Recall that we defined a graph to be $2$-edge connected if for any edge $e \in E(G)$, $G\setminus \{e\}$ is still connected. Another way to define $2$-edge connectivity would be if for every pair of vertices $i,j \in V(G)$, there are atleast two edge disjoint paths from $i$ to $j$. It turns out these two definitions are the same. Notice that one direction is trivial: if every pair of vertices $i,j$ have atleast two edge disjoint paths between them, then removing an edge $e \in E(G)$ can destroy at most one of these paths, hence $G\setminus \{e\}$ is still connected. The other direction is left as an exercise.

Connectivity in directed graphs

Strongly connected graphs:  A directed graph $D = (V, A)$ is strongly connected if for every pair of vertices $u, v \in V(G)$ there is a directed path in $D$ from $u$ to $v$ and a directed path from $v$ to $u$.

Note that if we ignore arc directions, then a strongly connected graph is also $2$-edge connected. This may be seen for example by observing that strong connectivity implies that for every edge $e$, $G\setminus \{e\}$ is still connected.

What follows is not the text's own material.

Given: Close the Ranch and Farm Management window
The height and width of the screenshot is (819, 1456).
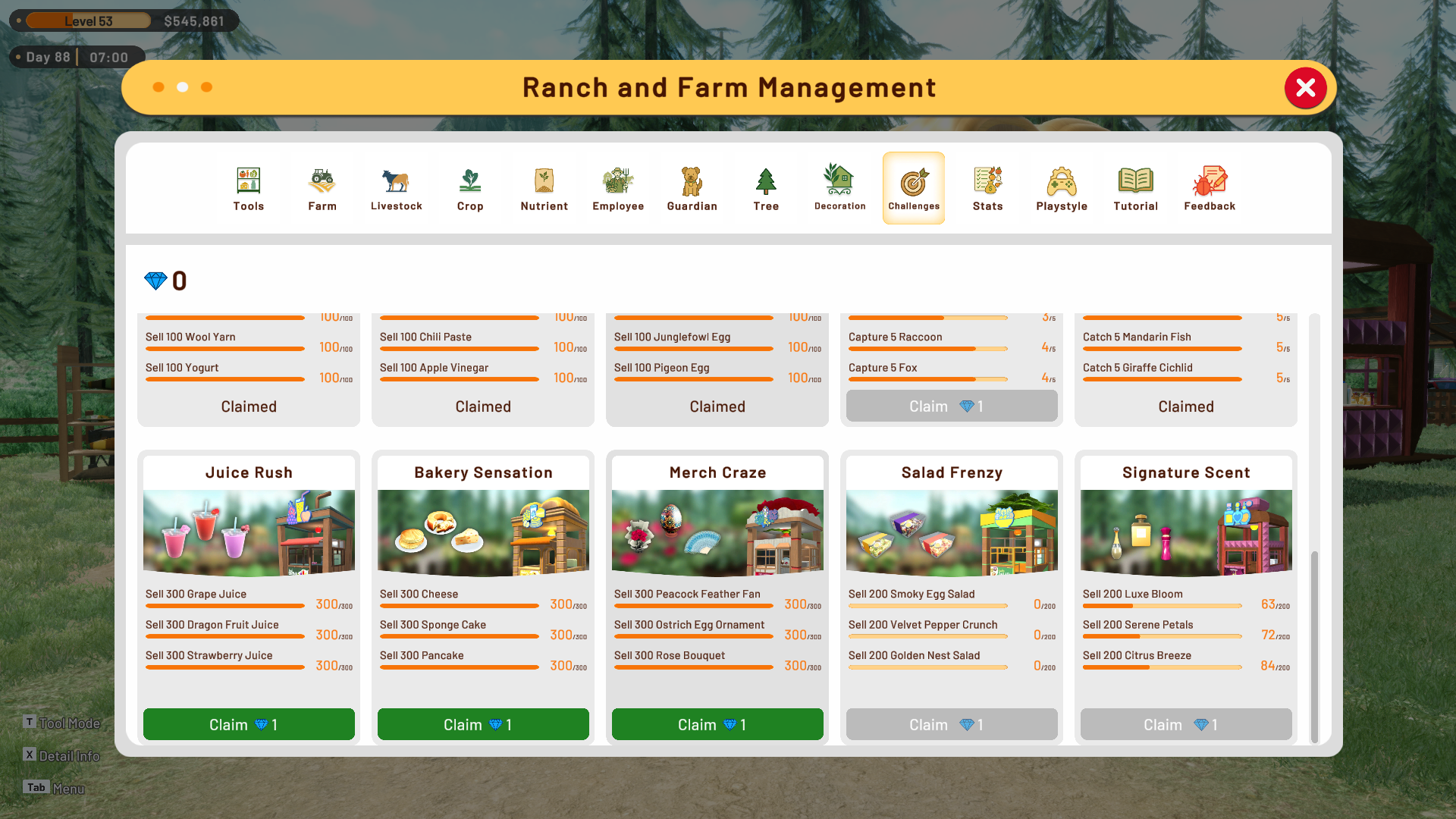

Algorithm for finding the strongly connected components

Recall that we can use $DFS$ to discover the $2$-edge connected components of an undirected graph. An initial approach might be to convert $D$ to an undirected graph and use the algorithm for $2$-edge connectivity on $G$. However, while a strongly connected component is always a subset of a $2$-edge connected component, the converse unfortunately is not true.

Another approach is the following:

• Run $DFS$ on $D$ and every time $DFS$ finishes expanding a vertex $v$, add $v$ to a stack $S$.
• Let $D^R$ be the graph $D$ with the direction of all the arcs reversed.
• While the stack $S$ is non-empty, pop a vertex $v$ from $S$ and perform $DFS$ on $D^R$ starting at $v$. Let $U$ be the set of all the vertices visited by $DFS(v)$. Then $U$ is the strongly connected component containing $v$. Remove $U$ from $S$ and repeat.

This algorithm is known as Kosaraju’s algorithm and gives the strongly connected components of $D$.